→ **Assignment**: Copy, from the material below, every line in which the word "will" can be found.

→ **Data records**:
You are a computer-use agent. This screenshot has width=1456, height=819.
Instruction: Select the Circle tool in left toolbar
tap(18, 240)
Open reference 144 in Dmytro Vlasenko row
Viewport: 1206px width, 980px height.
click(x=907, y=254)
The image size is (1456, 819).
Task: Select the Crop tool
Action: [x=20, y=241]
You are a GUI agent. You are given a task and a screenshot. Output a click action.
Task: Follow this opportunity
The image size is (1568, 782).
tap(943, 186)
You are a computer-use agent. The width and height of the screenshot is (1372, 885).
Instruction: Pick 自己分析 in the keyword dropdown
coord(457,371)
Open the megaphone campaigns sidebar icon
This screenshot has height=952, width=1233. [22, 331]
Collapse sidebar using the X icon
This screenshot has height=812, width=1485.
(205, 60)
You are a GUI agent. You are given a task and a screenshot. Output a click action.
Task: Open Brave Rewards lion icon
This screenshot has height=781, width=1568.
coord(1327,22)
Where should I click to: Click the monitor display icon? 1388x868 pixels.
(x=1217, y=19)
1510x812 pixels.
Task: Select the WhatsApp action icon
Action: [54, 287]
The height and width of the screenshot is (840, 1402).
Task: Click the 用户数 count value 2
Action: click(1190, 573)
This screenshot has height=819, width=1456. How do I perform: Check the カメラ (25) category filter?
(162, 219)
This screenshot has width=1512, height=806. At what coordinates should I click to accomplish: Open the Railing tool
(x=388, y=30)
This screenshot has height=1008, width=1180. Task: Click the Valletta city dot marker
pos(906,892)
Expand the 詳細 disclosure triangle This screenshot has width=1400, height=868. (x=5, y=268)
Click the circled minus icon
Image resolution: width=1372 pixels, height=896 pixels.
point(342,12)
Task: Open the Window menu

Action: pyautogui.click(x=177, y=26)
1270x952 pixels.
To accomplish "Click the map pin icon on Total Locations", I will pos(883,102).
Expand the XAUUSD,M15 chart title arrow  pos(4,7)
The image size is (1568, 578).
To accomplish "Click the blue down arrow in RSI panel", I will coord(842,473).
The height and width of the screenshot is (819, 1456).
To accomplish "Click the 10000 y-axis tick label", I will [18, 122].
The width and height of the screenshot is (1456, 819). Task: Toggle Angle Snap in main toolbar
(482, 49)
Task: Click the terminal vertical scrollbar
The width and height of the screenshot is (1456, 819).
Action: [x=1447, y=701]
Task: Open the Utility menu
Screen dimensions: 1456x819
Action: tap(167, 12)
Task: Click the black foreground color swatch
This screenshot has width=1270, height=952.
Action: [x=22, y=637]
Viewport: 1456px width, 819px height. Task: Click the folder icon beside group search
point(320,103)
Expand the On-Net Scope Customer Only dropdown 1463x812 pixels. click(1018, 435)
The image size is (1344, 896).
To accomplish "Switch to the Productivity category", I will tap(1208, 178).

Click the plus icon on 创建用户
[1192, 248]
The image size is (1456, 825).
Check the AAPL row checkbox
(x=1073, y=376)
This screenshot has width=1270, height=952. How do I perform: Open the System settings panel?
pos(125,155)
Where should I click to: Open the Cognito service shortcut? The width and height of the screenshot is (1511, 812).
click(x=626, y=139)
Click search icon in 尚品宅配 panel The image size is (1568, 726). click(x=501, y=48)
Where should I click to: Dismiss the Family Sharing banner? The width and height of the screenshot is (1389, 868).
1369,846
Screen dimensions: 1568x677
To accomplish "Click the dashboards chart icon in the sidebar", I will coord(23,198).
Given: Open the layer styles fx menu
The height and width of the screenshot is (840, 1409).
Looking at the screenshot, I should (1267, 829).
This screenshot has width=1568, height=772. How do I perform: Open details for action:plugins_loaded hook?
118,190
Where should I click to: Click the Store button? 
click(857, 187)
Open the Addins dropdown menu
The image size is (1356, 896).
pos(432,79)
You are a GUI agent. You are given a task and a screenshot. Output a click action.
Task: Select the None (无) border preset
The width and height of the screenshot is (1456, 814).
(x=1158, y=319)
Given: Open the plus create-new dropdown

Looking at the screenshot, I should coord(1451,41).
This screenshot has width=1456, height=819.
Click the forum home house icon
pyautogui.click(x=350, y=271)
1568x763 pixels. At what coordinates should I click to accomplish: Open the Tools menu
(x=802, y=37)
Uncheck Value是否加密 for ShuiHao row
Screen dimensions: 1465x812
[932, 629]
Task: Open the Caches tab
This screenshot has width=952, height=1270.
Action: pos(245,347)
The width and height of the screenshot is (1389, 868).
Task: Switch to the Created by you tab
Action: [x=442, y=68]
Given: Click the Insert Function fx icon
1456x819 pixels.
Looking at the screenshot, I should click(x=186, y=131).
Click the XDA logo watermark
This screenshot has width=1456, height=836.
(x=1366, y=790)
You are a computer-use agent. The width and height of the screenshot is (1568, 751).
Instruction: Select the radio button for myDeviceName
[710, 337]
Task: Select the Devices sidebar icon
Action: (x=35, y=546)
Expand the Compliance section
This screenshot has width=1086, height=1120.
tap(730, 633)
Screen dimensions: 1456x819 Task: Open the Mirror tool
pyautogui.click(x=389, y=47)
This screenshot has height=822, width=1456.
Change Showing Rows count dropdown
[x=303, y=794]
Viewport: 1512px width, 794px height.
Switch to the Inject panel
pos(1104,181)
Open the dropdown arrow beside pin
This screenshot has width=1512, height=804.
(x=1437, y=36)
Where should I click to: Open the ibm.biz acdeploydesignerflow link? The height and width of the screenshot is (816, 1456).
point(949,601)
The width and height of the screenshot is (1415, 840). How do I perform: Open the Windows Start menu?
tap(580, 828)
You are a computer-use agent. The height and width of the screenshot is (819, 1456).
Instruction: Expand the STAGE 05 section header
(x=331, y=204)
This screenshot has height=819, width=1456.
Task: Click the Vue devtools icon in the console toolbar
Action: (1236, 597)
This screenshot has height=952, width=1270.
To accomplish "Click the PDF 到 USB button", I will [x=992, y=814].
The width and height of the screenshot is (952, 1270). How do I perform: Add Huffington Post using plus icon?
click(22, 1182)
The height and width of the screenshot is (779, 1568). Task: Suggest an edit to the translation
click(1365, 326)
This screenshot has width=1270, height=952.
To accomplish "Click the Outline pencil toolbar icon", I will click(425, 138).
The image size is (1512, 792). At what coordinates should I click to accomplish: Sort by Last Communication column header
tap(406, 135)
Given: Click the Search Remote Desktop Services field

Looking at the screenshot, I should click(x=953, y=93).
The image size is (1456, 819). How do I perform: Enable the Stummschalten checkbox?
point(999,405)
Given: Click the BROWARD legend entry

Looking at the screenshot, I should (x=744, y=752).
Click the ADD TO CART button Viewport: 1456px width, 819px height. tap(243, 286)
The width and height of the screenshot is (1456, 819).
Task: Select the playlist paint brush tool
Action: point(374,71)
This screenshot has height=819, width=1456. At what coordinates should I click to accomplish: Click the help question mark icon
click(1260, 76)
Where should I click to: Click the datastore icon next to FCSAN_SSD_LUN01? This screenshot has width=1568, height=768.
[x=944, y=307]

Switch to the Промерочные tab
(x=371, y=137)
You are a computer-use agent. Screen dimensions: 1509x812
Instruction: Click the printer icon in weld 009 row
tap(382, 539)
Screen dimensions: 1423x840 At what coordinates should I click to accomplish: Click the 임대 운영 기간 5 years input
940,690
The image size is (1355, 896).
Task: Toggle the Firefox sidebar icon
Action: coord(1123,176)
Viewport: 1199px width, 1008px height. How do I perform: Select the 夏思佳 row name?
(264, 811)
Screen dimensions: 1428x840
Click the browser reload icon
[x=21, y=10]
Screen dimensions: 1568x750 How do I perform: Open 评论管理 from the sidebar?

→ **Answer area**:
To accomplish "Click the map pin icon on Total Locations", I will pos(883,102).
To accomplish "Click the blue down arrow in RSI panel", I will coord(842,473).
To accomplish "Click the 10000 y-axis tick label", I will [18, 122].
To accomplish "Switch to the Productivity category", I will tap(1208, 178).
To accomplish "Click the dashboards chart icon in the sidebar", I will coord(23,198).
To accomplish "Click the PDF 到 USB button", I will [x=992, y=814].
To accomplish "Click the Outline pencil toolbar icon", I will click(425, 138).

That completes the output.